» EXTRAIT
--------------------------------------------------
À quoi est-ce dû? Une des raisons est la très lente adaptation des institutions aux changements politiques et sociaux et, en particulier, celle des universités aux différents formats de pensée et de connaissance. La pensée est toujours une chose matérielle, qui émerge en tant que format particulier: un livre, un manuscrit, un dialogue dans la rue, une conférence, un séminaire. Un lieu de production de pensée est donc un lieu de “knowledge design” comme le dit Jeffrey Schnapp: un lieu où l’on développe des structures d’émergence de la pensée.

La naissance de l’université coïncide avec l’avènement d’un format de connaissance: la scolastique n’est rien d’autre qu’un dispositif de production matérielle de pensée. On met en place un rapport particulier avec des textes spécifiques (Aristote et les textes sacrés) et on dessine un dispositif discursif - la disputatio - qui permet de les faire dialoguer entre eux. Ce format se fonde sur des conditions matérielles, économiques et sociales particulières: par exemple, la rareté des manuscrits qui implique une importance fondamentale de la mémoire pour citer les autorités1. La pensée se fait par citations recomposées et ces citations doivent appartenir à un nombre limité de textes qu’un grand nombre de personnes peut connaître ou reconnaître. Le rôle d’une lingua franca comme le latin est aussi considérable: les textes ne peuvent être lus et cités qu’en traduction, des traductions qui font souvent de longs détours (du grec à l’arabe et au latin).

Suite à l’émergence de l’impression à caractères mobiles, ce format devient problématique. L’université prendra quelques siècles pour s’adapter: après cette longue période de crise, c’est avec sa réinvention sur la base des principes néohumanistes à la Humboldt qu’elle arrive à produire un format renouvelé et intéressant. Il aura fallu pratiquement quatre siècles pour que les changements de l’humanisme et le nouveau rapport avec les textes arrivent à toucher l’institution académique: l’université sera restée au Moyen-Âge jusqu’en 18102.

Aujourd’hui nous faisons face à une situation analogue: les modes de production et de circulation de la connaissance changent et, au lieu de renouveler ses formats, l’institution universitaire essaie de faire résistance pour conserver son pouvoir.
--------------------------------------------------
» DONNÉES À TRAITER
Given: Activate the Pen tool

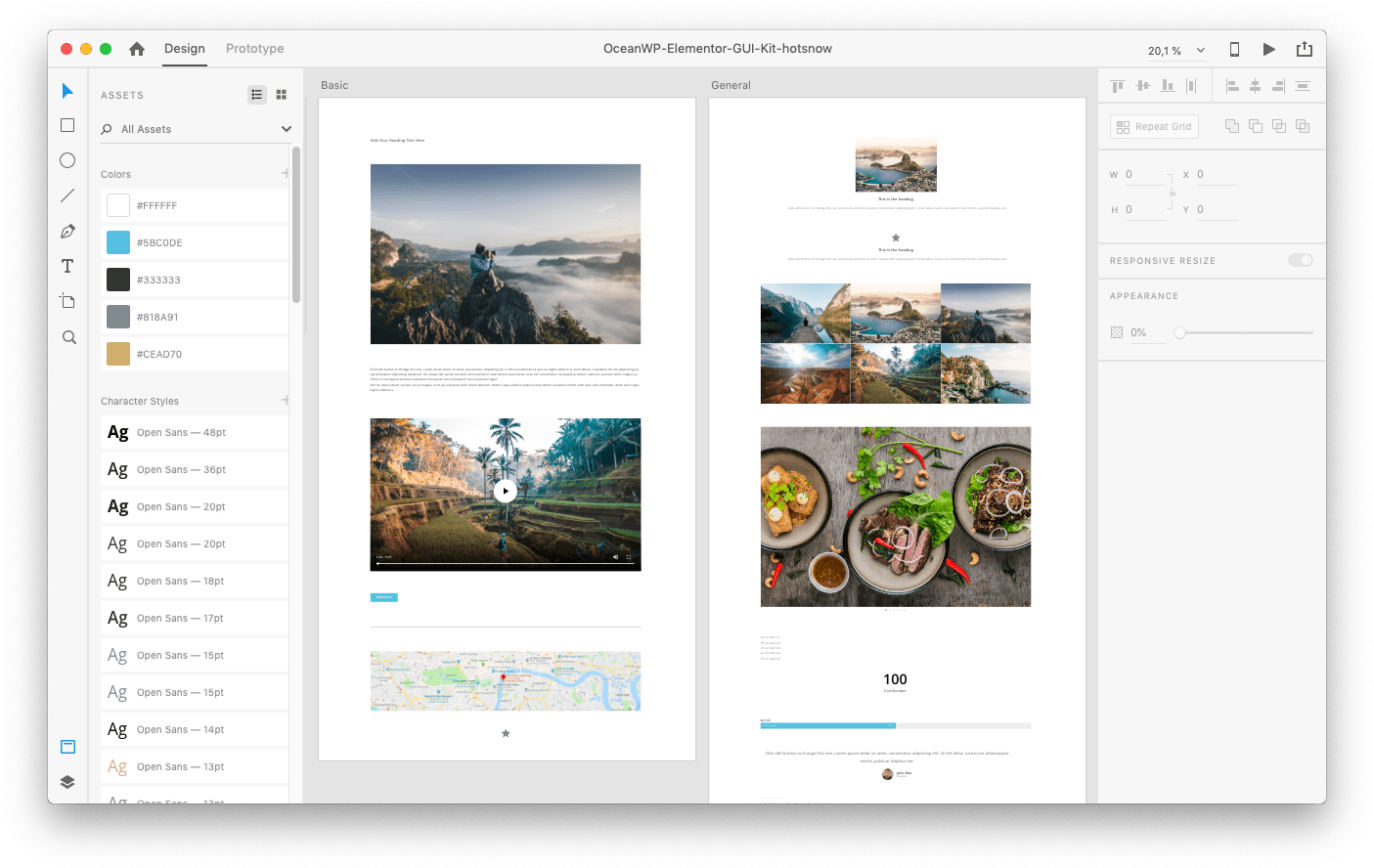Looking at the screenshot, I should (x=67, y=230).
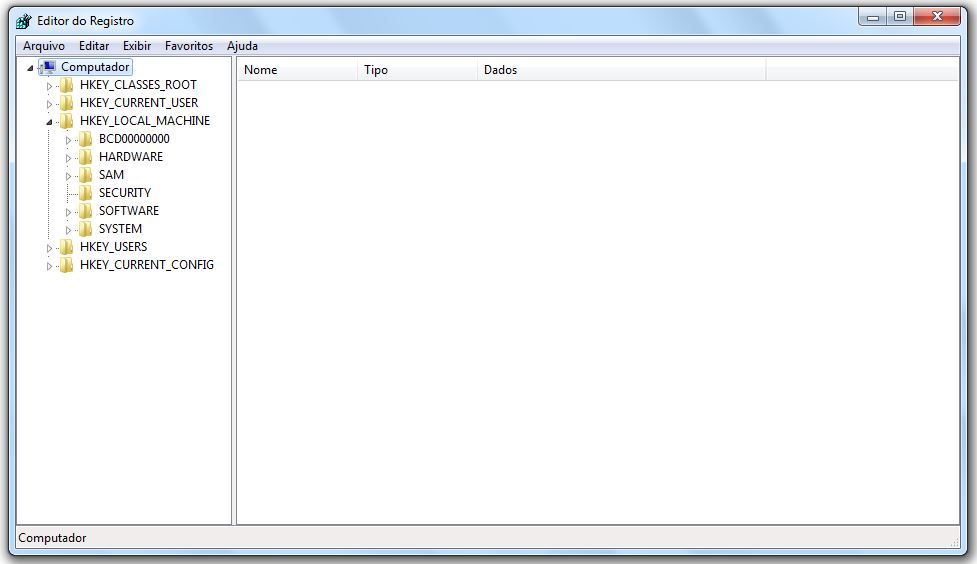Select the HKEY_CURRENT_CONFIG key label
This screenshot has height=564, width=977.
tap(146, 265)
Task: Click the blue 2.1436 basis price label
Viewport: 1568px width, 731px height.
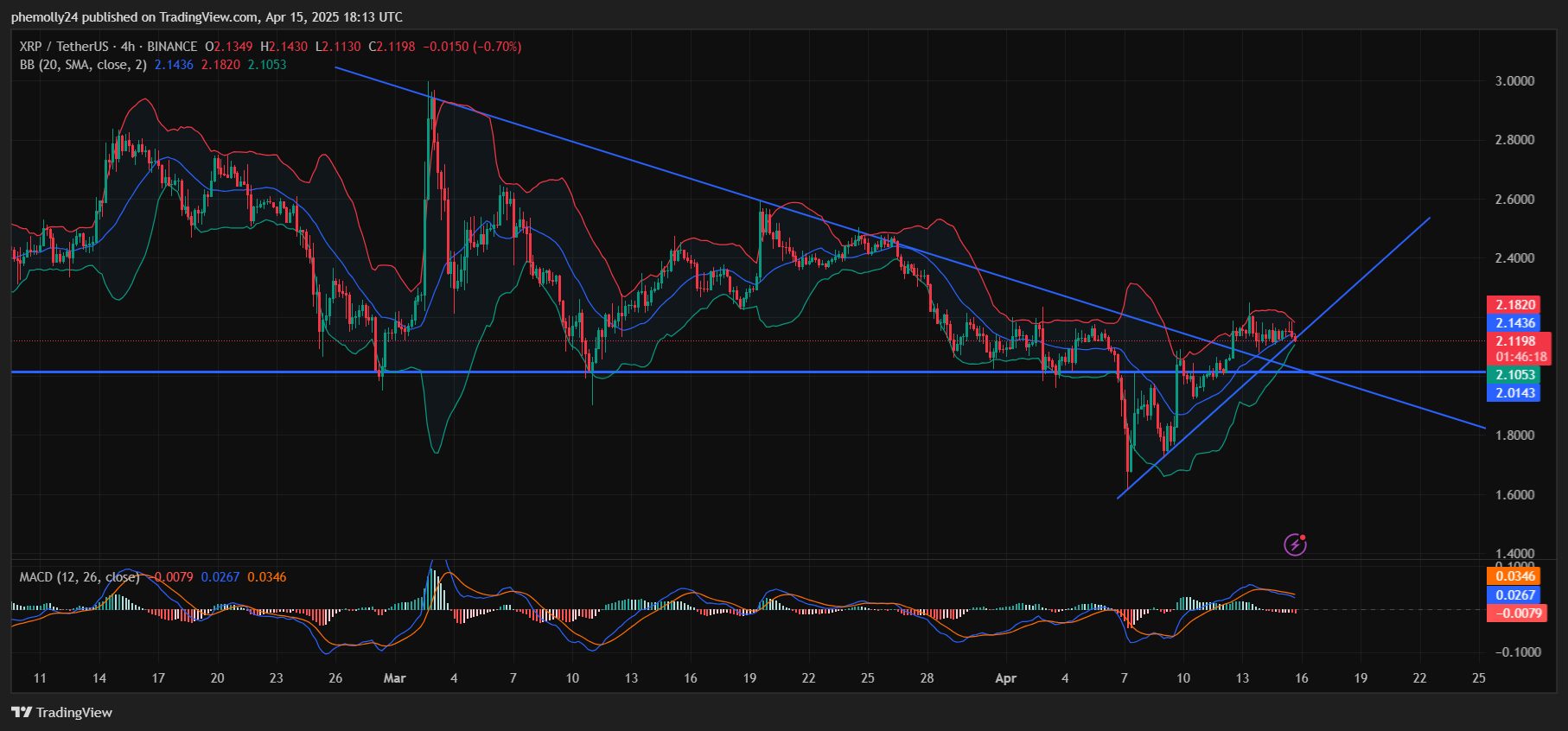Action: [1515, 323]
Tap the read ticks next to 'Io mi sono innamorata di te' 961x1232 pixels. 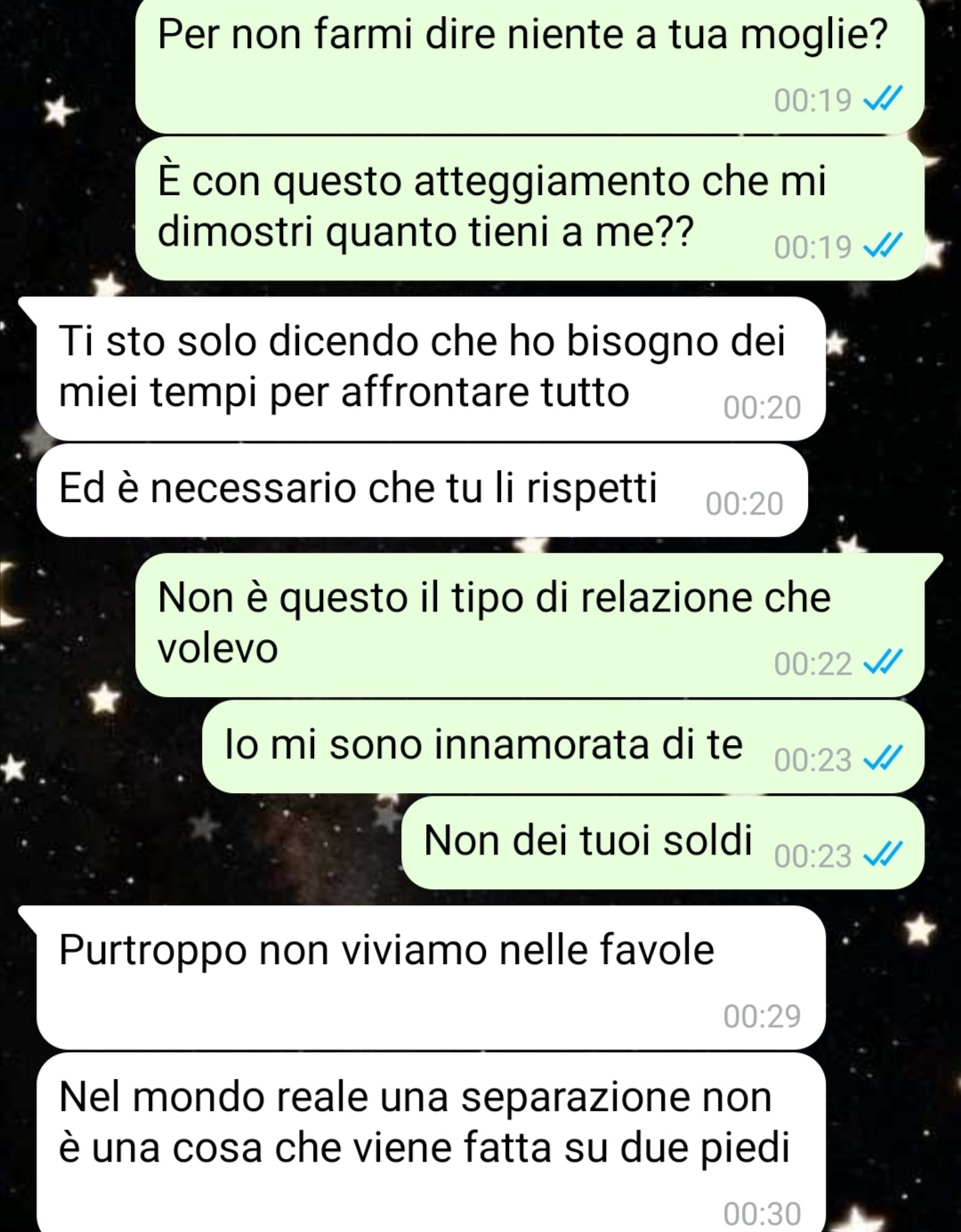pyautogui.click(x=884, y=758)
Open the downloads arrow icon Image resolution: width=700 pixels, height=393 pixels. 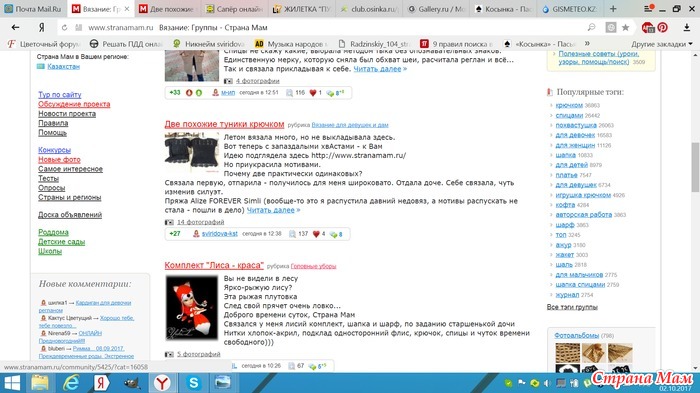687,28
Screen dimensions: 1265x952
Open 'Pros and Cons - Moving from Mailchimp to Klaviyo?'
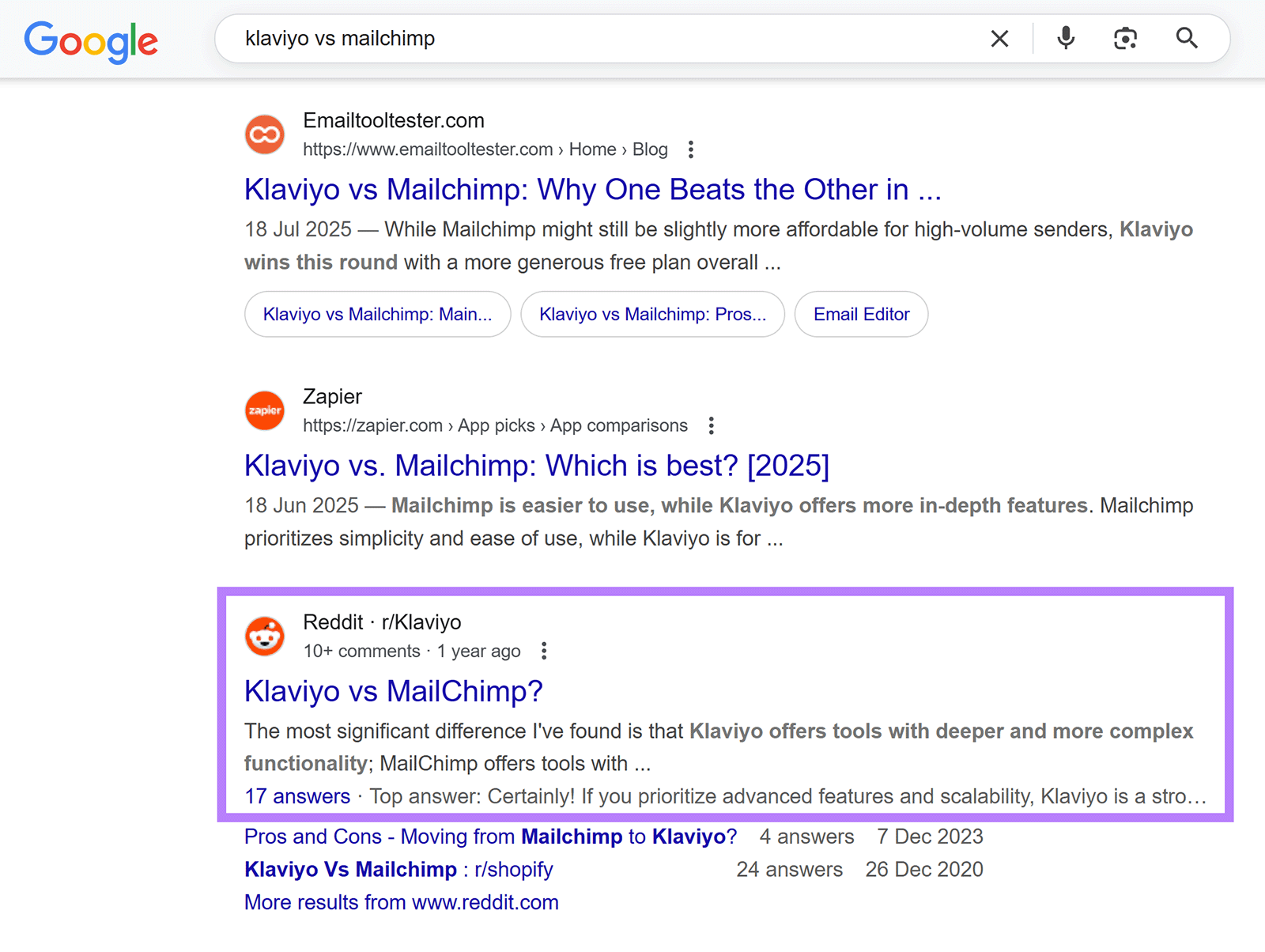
--------------------------------------------------
» CONSIGNES
a - Répondez à ces questions sur l'extrait, s'il vous plaît :
(i) Qui l'extrait cite-t-il à propos du « knowledge design » ?
(ii) Quel dispositif discursif permet de faire dialoguer les textes entre eux ?
(iii) Quelle langue l'extrait présente-t-il comme lingua franca ?
b - Réécrivez la partie des enregistrements qui commence par la ligne contenant « Screen dimensions: 1265x952 » et se poursuit jusqu'à la fin des enregistrements, en remplaçant « Mailchimp » par « Brevo » sans rien modifier d'autre. Omettez les images dans votre réponse.

» RÉPONSES DE L'EXERCICE
a -
(i) Jeffrey Schnapp.
(ii) La disputatio.
(iii) Le latin.

b -
Screen dimensions: 1265x952
Open 'Pros and Cons - Moving from Brevo to Klaviyo?'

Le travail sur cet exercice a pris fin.